Ressourcenorientierte Sanitärsysteme für nachhaltiges Wassermanagement

Abwassersysteme stehen infolge des Klimawandels und der Ressourcenknappheit vor Herausforderungen. Ressourcenorientierte Sanitärsysteme (NASS) ermöglichen durch eine getrennte Erfassung einzelner Abwasserteilströme (z. B. Grauwasser, Urin) eine gezielte Behandlung und Ressourcenrückgewinnung vor Ort. Zudem können sie bestehende Infrastrukturen entlasten. Praxisbeispiele verdeutlichen aktuelle Anwendungen von NASS. Das Projekt BeReit zeigt, dass eine Urinseparation den Belüftungsbedarf und Spurenstoffemissionen von Kläranlagen reduzieren kann.

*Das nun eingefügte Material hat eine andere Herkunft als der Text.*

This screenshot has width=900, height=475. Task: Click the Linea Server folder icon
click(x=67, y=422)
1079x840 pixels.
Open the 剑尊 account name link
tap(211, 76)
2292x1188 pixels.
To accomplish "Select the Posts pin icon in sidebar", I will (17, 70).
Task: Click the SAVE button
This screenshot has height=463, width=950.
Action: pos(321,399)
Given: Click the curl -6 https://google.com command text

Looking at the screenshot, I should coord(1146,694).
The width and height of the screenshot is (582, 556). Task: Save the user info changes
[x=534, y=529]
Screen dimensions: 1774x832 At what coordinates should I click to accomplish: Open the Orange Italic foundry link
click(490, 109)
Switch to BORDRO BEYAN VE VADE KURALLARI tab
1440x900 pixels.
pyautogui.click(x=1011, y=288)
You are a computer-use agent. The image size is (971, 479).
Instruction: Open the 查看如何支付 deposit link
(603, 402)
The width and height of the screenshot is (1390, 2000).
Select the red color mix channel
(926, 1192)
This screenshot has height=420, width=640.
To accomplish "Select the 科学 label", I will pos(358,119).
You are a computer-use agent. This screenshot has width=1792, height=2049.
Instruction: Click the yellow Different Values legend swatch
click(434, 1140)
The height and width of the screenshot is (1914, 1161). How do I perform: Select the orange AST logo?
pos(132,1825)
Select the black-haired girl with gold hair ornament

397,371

Sich stetig verändernde Rahmenbedingungen, wie der Klimawandel, der demografische Wandel und steigende Anforderungen an die Abwasserbehandlung, sowie eine Ressourcenverknappung stellen Abwassersysteme vor besondere Herausforderungen. Zusätzlich rücken Anforderungen, wie Anpassungsfähigkeit, Erweiterbarkeit, Flexibilität, Ressourceneffizienz und Ressourcenrückgewinnung, vermehrt in den Fokus. Dabei stehen Flexibilität und Anpassungsfähigkeit im Widerspruch zur gängigen Praxis, in welcher Abwasserinfrastrukturen aufgrund ihrer hohen Anfangsinvestitionen und langen Nutzungsdauern eine hohe Pfadabhängigkeit aufweisen. In der Vergangenheit lag der Fokus zudem auf der Elimination von Abwasserinhaltsstoffen und weniger auf deren Nutzung. Dabei hat Abwasser ein enormes Ressourcenpotenzial.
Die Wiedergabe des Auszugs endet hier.